No es que se vuelvan expertos en política internacional, tampoco en epidemiología, mucho menos en economía. Lo que pasa ―o eso creo que está pasando en Juchitán― es que los convocan a estar informados día con día, a la misma hora, con los mismos términos, repitiendo actitudes y fraseos a cada rato y en pantalla nacional. Así es como los juchitecos ―y supongo que otros más en el país― se enteran de que eso que parece lejano comienza a interpelarlos a ellos. Que eso que advierten los expertos les puede suceder, o quizá ya está sucediendo y ni siquiera se han enterado. Además, les dicen que quedarse en casa es la única forma de salir avante, y quien haga caso omiso a esta recomendación es probable que se contagie y enferme gravemente ―es decir, que no pueda respirar, que lo aíslen de su familia, que se muera, que lo entierren sin rituales propios de su cultura―. Entonces, la única forma de luchar parece que es quedándose inmóvil, y esta actitud, históricamente ―si de algo sirve ahora mismo― no le acomoda mucho a los juchitecos en particular y a los oaxaqueños en general. Quizá por eso opinan tanto, también comparten noticias en sus redes ―algunas son falsas―, y dicen y repiten y rezan, y siguen bailando porque niegan la posibilidad del hecho. Y aunque esto no justifica en nada lo que desde lejos parece una actitud “irresponsable”, sí me hace sospechar que las estrategias de comunicación desbordada no son muy contingentes al objetivo básico de mostrar las emociones, las percepciones y el sentimiento gregario de una sociedad como ésta. ¡Eso sí, está muy bien enterada de lo que pasa en el mundo!

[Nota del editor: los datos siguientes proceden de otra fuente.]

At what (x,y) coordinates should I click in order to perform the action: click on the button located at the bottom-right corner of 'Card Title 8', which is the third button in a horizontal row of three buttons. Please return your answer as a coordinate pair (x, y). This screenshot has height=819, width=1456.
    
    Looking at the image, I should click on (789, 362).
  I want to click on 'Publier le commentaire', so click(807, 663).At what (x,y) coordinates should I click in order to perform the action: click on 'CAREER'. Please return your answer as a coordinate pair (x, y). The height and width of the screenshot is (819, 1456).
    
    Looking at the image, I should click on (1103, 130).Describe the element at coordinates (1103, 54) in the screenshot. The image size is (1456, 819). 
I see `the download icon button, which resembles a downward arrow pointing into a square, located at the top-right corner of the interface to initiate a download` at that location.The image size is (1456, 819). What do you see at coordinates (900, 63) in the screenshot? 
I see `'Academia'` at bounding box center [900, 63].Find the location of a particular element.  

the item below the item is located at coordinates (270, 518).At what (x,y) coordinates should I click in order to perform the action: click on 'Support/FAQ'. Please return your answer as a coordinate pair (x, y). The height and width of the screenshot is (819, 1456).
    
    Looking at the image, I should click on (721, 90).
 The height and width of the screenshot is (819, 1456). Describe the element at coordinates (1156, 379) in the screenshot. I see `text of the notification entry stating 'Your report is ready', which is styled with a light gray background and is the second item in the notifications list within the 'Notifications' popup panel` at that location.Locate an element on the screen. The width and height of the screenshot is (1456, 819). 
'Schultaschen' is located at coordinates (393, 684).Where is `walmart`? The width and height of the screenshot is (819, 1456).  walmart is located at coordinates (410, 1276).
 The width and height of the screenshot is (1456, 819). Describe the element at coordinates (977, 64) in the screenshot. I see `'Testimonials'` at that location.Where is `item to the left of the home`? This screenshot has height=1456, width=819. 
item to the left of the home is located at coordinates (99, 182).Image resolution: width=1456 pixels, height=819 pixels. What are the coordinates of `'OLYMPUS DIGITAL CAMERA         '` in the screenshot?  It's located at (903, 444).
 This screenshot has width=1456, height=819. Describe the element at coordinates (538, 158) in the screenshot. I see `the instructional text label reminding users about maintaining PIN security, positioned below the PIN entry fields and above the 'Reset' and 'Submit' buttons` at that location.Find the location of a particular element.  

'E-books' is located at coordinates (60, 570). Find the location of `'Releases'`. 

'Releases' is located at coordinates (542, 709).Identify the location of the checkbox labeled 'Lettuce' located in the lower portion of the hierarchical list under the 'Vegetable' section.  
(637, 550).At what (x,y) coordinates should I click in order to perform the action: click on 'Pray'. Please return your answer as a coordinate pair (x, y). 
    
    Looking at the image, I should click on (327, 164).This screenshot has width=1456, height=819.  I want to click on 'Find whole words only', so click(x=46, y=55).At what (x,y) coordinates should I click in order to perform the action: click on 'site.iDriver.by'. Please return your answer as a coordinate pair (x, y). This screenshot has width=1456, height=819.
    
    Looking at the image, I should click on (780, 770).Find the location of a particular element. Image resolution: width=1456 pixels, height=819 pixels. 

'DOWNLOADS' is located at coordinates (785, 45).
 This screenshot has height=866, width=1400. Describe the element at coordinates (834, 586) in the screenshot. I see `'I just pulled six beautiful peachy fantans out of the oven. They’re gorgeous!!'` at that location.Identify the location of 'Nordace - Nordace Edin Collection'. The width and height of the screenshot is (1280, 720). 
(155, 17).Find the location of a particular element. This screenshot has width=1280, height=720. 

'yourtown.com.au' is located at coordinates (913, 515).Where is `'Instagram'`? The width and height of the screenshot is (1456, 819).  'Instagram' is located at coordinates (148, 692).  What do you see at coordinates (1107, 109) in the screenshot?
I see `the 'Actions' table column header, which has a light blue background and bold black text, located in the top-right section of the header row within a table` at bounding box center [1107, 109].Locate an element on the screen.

Lo que quiero decir es que a Juchitán le puede estar haciendo falta su propia trama en proporción, su propia narrativa de lo que está sucediendo en el mundo y que eventualmente la convocará a estar alerta. Porque con el “capitalismo” y el “neoliberalismo”, lo que pasa en el mundo “seguro que nos impactará a todos”, se dice, y lo que ahora es claro es que uno de los puntos de contacto es en la comunicación, porque el juchiteco ―los más pávidos de ellos― asumen los miedos que vienen de otra parte: “¿están esperando a que nos pase lo mismo que a los españoles?” escribe uno y eso me resulta demasiado bizarro, pero también hortera. No digo que no pueda suceder, estoy diciendo que no ha sucedido y en su lugar se ha importado la versión narrada que, a esta ciudad, psicológicamente, todavía no le corresponde. Quizá sea por eso que algunos sectores de la sociedad mexicana aplaudan y canten desde unos balcones que no empatan con sufrimientos lejanos; quizá sea cierto que la moda bien que se acomoda a lo que toque, incluso a una pandemia con resonancias mayores claramente identificadas. 

Italia o España, China o Estados Unidos son lugares ajenos, pero dicen que la “globalización” los acercó lo suficiente. Y el Facebook se ha estado encargando de lo otro: convertirlos en tramas de referencia para una ciudad tan provinciana como Juchitán. Pero incluso hay geografías más próximas: la Ciudad de México aparece como faro y determina los patrones de comportamiento aquí en la provincia ―“hagamos lo que ellos y seguro que salimos bien de ésta” se pronostica―. La ciudad capital de Oaxaca está a unos doscientos cincuenta kilómetros, pero la carretera federal que une ambos puntos hace lento el recorrido, entonces queda allá en el imaginario de lo que “está muy lejos”, un sitio al que un juchiteco va y sabe que comparte el gentilicio de oaxaqueño, pero también sospecha que no pertenece a esa ciudad colonial. Entonces el mundo ―esta entelequia―, si es que está en todas partes, tiene que ser en la imaginación, y si es por imaginar lo catastrófico, uno abre la ventana de su casa de provincia y al mirar hacia el otro lado dice “ahí está Europa, véanla, qué cerca la tenemos”. 

Las nuevas generaciones están seguras que lo que pasa en algún lugar del mundo, está sucediendo exactamente aquí y en este preciso instante. Creo que llevan razón.